I also noted that w: doesn't expand properly and presumably {{vern}} doesn't expand properly.
  1. Can they be made to expand properly?
  2. Can I get a count of how many times Chinese entries include taxonomic names (and vernacular names) in the etymology boxes? I suppose I could do a run against the html dump similar to what I do with the wikitext dump. DCDuring (talk) 01:55, 24 April 2019 (UTC)[reply]
@Justinrleung: Any thoughts? DCDuring (talk) 00:08, 25 April 2019 (UTC)[reply]
@DCDuring: Template calls don't expand from Lua modules in general. Using [[w:XXX|XXX]] or any other interwiki link should be fine. — justin(r)leung (t...) | c=› } 03:36, 25 April 2019 (UTC)[reply]
But w: didn't seem to sisplay properly. I wouldn't shave noticed otherwise.
@Justinrleung: Is there some other ay to count the uses of the taxonomic name labels? DCDuring (talk) 10:38, 25 April 2019 (UTC)[reply]
@DCDuring: ''[[species:Euryale ferox|Euryale ferox]]'' for 芡 looks fine to me on 芡實. That said, you won't be able to use it for tracking. — justin(r)leung (t...) | c=› } 22:05, 25 April 2019 (UTC)[reply]
Using the HTML dumps wouldn't be simple either. Then I just won't consider such links in the link counts that determine the priorities for adding taxonomic name entries, nor will I correct errors in taxonomic names that are in this module. I will continue to correct others I find that are not implemented through this module. There may be inconsistency between the names in the module and the names in the entries. I don't understand why Chinese entries need to bypass Wiktionary's entries. Or is there some systematic effort to determine whether the WP or Species links have been rendered unnecessary? DCDuring (talk) 22:41, 25 April 2019 (UTC)[reply]
I can't undo my changes, presumably due to the subsequent changes you made. Feel free to undo mine as best you can. DCDuring (talk) 22:45, 25 April 2019 (UTC)[reply]
@DCDuring: This data module is presumably a less expensive way of retrieving definitions. The errors/inconsistencies are indeed frustrating, but please continue to make changes to this module as you see fit. I don't have a better solution than to leave the {{taxlink}}-like uses in {{zh-forms}} out of the count for now. — justin(r)leung (t...) | c=› } 04:09, 28 April 2019 (UTC)[reply]
@DCDuring: Actually, I think I found a way to expand the template. You just need to use the function taxlink(taxon, level, alt, arg_ver, arg_nomul, arg_i), just like in my last edits. — justin(r)leung (t...) | c=› } 04:59, 28 April 2019 (UTC)[reply]
@Justinrleung: Should watch out to see if expanding a template many times ends up increasing memory greatly in some of the single-character pages. If so, leaving the template syntax and expanding it when retrieving the gloss would probably be more efficient. — Eru·tuon 05:06, 28 April 2019 (UTC)[reply]

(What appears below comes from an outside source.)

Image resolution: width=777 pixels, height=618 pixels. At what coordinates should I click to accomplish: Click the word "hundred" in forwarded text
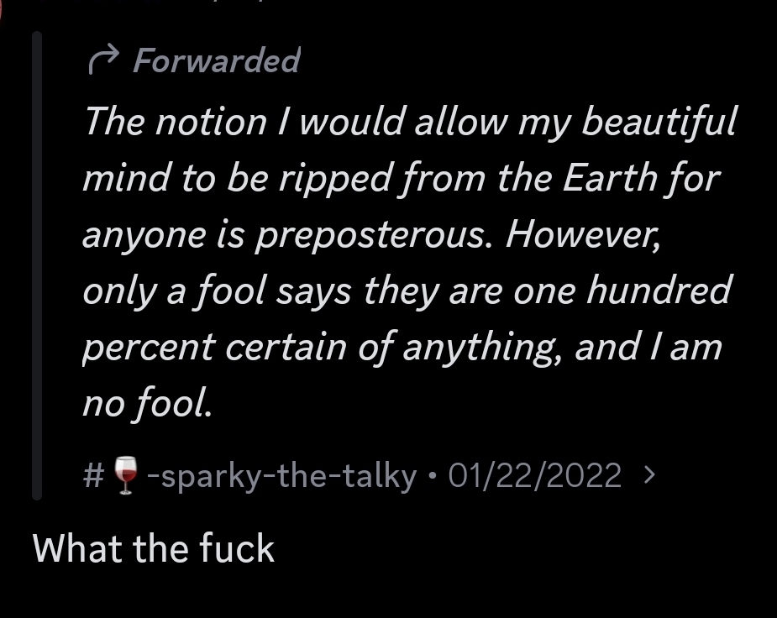tap(658, 291)
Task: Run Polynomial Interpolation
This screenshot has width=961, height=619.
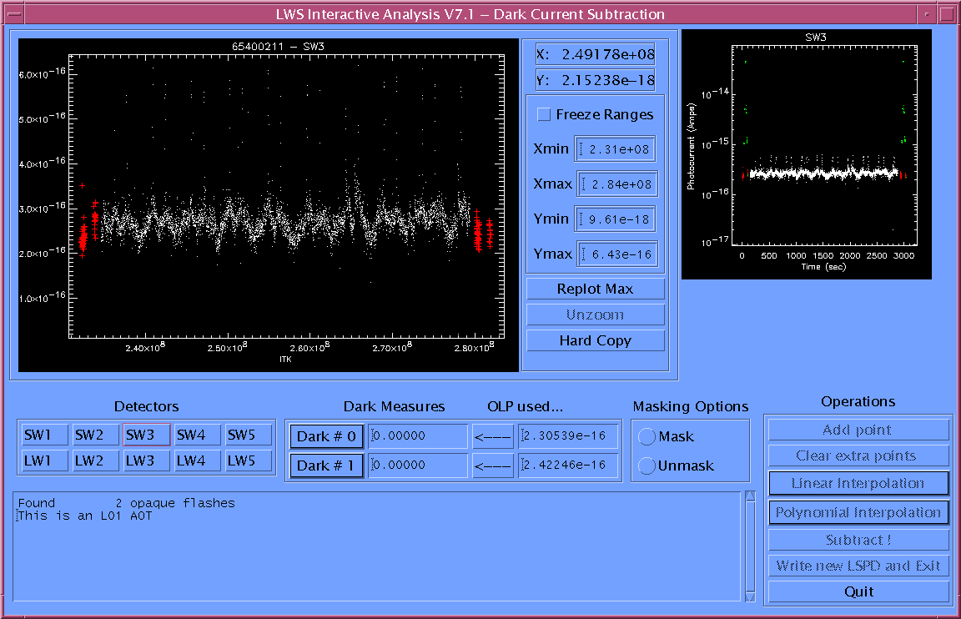Action: click(858, 512)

@Erutuon: Thanks for the reminder. I don't think this module is invoked on single-character pages because {{zh-forms}} would not need a gloss, so I don't think it'd be a problem. — justin(r)leung (t...) | c=› } 05:09, 28 April 2019 (UTC)[reply]
@Erutuon: After second thought, it may cause problems if we increase the usage of the function in this module, eh? — justin(r)leung (t...) | c=› } 05:12, 28 April 2019 (UTC)[reply]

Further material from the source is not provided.